Independent Contractor May Bring Discrimination Claim Under Rehabilitation Act: Fifth Circuit | Practical Law

Independent Contractor May Bring Discrimination Claim Under Rehabilitation Act: Fifth Circuit | Practical Law

In Flynn v. Distinctive Home Care, Inc., the US Court of Appeals for the Fifth Circuit held, as a matter of first impression, that an independent contractor may bring an employment discrimination suit under the Rehabilitation Act of 1973 and that the Rehabilitation Act does not incorporate the Americans with Disabilities Act's (ADA) requirement that a plaintiff be classified as an employee.

Independent Contractor May Bring Discrimination Claim Under Rehabilitation Act: Fifth Circuit

by Practical Law Labor & Employment
Published on 08 Feb 2016USA (National/Federal)
In Flynn v. Distinctive Home Care, Inc., the US Court of Appeals for the Fifth Circuit held, as a matter of first impression, that an independent contractor may bring an employment discrimination suit under the Rehabilitation Act of 1973 and that the Rehabilitation Act does not incorporate the Americans with Disabilities Act's (ADA) requirement that a plaintiff be classified as an employee.
On February 1, 2016, in Flynn v.
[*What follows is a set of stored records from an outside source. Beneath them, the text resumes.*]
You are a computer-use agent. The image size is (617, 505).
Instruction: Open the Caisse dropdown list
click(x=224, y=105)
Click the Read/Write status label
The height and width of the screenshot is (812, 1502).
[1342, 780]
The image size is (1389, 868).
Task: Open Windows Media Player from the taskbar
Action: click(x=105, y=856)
Distinctive Home Care, Inc., the US Court of Appeals for the Fifth Circuit held as a matter of first impression that the Rehabilitation Act of 1973 does not incorporate the requirement of the ADA that any plaintiff be classified as an employee under the ADA's definition. Section 504 of the Rehabilitation Act authorizes employment discrimination suits by independent contractors. ( (5th Cir. Feb. 1, 2016).)

Background

Rochelle Flynn worked as a contract pediatrician for companies (including Distinctive Home Care) that contracted with the US Air Force. Her contract explicitly provided that she was an independent contractor, not an employee of Distinctive. Around the time that Flynn was diagnosed with Autism Spectrum Disorder-Mild, the officer governing Distinctive's contract with the Air Force raised concerns about Flynn's work and recommended her removal from service. When notified of the performance concerns, Flynn informed her superiors of her medical condition, and noted its likely responsibility for the issues. Following further complaints, Flynn was removed from duty. Her request to be reinstated with accommodation was denied.
She sued Distinctive for employment discrimination under the Rehabilitation Act, claiming that Distinctive discriminated against her based on her disability, subjected her to a hostile work environment based on her disability, and denied her a reasonable accommodation.
The district court granted summary judgment to Distinctive, holding that Flynn could not sue Distinctive under the Rehabilitation Act because she was an independent contractor, not an employee. Flynn appealed to the Fifth Circuit.

Outcome

The Fifth Circuit, in an issue of first impression, vacated the district court's grant of summary judgment and held that an independent contractor who lacks an employment relationship with the defendant can still sue the defendant for employment discrimination under Section 504 of the Rehabilitation Act (Section 504).
The Fifth Circuit noted that:
  • Federal circuit and district courts have held that only an employee, not an independent contractor, may sue a defendant under Title I of the ADA.
  • Section 504 prohibits discrimination under "any program or activity receiving federal financial assistance." This "activity" includes "all of the operations of …an entire" organization. Section 504 and the ADA are not to be interpreted identically or deemed interchangeable. Unlike the ADA, Section 504 is not limited to the employment context.
  • The Ninth and Tenth Circuits have held that the Rehabilitation Act does not incorporate the ADA's requirement that any plaintiff be an employee as defined by the ADA (see Fleming v. Yuma Reg'l Med. Ctr., 587 F.3d 938, 939 (9th Cir. 2009); Schrader v. Fred A. Ray, M.D., P.C., 296 F.3d 968, 969–75 (10th Cir. 2002)).
The Fifth Circuit found that:
  • Importing the ADA's requirement that the plaintiff and defendant have an employee-employer relationship would conflict with the Rehabilitation Act's plain language, which authorizes discrimination suits against an array of entities including non-employers.
  • Although Flynn was an independent contractor, she was not precluded from suing Distinctive under the Rehabilitation Act.

Practical Implications

In Flynn, the Fifth Circuit found, in a matter of first impression for the circuit, that workers can bring employment discrimination lawsuits against the company for which they worked, even if there was no employer-employee relationship. Independent contractors still may not bring a suit under the ADA, but circuits are increasingly concluding that they can bring suits under the Rehabilitation Act of 1973. When confronted with an employment discrimination allegation, employers in the Fifth Circuit (and like-minded sister circuits) can no longer rely on an independent contractor's lack of recourse in litigation in response to the alleged incident. Employers should remind their supervisors to be mindful of conduct concerning their independent contractors.